DL: It’s pretty relaxing, just because right now all the focus (for Olympians) is on Rio. That’s two years away, but the Summer Olympics are coming this summer. There’s time to breathe. It’s a good time to reevaluate what you want to do trick-wise, just getting everything I want dialed in without injuries. You never know when that’s going to happen, so you’re still taking precautions to stay healthy — get in the gym, practice, just be ready for the long season ahead.
SDN: That’s a good point. How do you progress and really push yourself without serious injury? Or is it part of the game?
DL: You just have to be ready to take impacts. If something goes wrong with a trick, you have to be smart about it, be smart about learning. We have trampolines and water ramps for the summer, and that really keeps your muscle memory going. You know what to do when the season comes along because you’ve been doing all that training throughout the year.
SDN: You’ve been on a roll since your silver in Sochi. Is it fair to call that the turning point of your competition career?
DL: It was definitely a turning point for our sport. We were put on the map worldwide, and you’ve seen the sport of freeskiing grow like crazy. I hope winning that silver helps inspire the next generation of young girls. There are still more males than females in freeskiing, so if I can help even things out with what I do that’s incredible. All competitions feel good when you win them, but Sochi was incredible because I was representing my country and everything else that came along with that.
SDN: How did Sochi impact your place in the ski world? Like, do people recognize you on the street now?
DL: (Laughs.) Not personally, no. But on the hill, it’s funny, even when you show up to small places around the world people will know who you are. It feels good when that happens. But, it’s pretty normal for me to just do the same thing I’ve always done, hang out with the same people, not get a big head. I just want to focus on skiing, getting better at what I do.
SDN: You said that the Olympics were a turning point for women’s freeskiing. Where do you see the sport going from here?

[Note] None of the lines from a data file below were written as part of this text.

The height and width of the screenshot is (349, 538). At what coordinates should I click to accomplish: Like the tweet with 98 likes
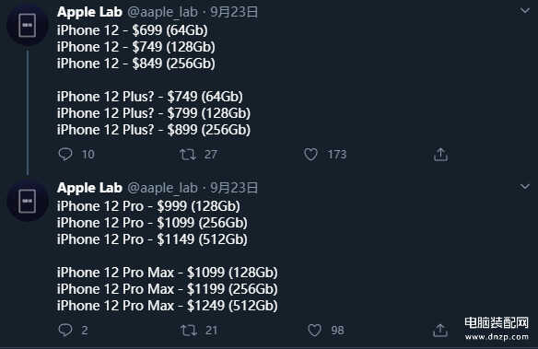click(314, 331)
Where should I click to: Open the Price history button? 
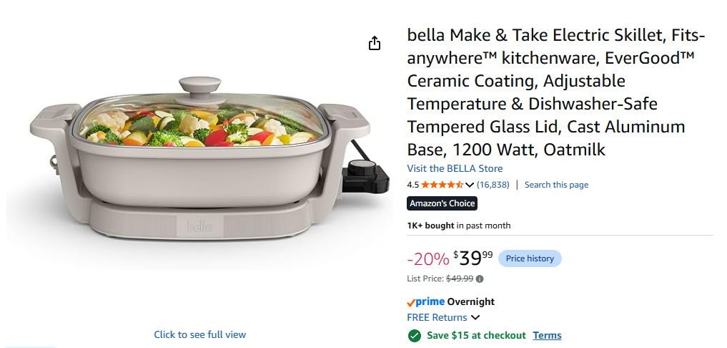[530, 258]
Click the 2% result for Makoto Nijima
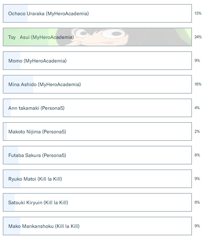The image size is (205, 240). tap(197, 131)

DL: There are girls in front of me who paved the way, but from growing up in Vermont and traveling around for competition, I’ve seen how the sport is really progressing. There are nationwide competitions now — international competitions even. You’re seeing the sport grow. There are more and more girls in the park. Even at competitions, there are girls from across the world. It’s a worldwide sport now.
SDN: How does that affect the level of competition? Who makes you nervous when you see their name on a start list?
DL: I mean, everyone these days is incredible. Just this summer, I’ve been on skis more than I have been the past couple years, traveling around with the U.S. Freeskiing team. Skiing with those boys has really been inspirational for me, like growing up. There are so many styles on the team and it’s been fun to watch. This is a fun sport. It’s all about having fun, so if someone is having a good time you want to watch them because they’re probably going to throw down a sweet trick.
SDN: As the competition gets stiffer, what have you done to set your style apart?
DL: For me, style is something that looks super-effortless. That’s how I want my skiing to look, that I’m not really trying. But that’s difficult, and it’s why you put so much time into training. It’s so you can get those tricks in your sleep, make it so they look effortless.
SDN: Since you aren’t vying for Olympic gold this season, what competitions are on your mind? Anything you just can’t wait for?
DL: There are so many contests and they’re all so fun, but there are a lot of exciting and new ones this year, like the big air at Fenway. That will be my first big air event, with scaffolding and everything in the stadium. My family will be there, so that’s cool. I also like Dew Tour because it’s the first event of the season. You get to see everyone again — it’s just fun to get back into the season.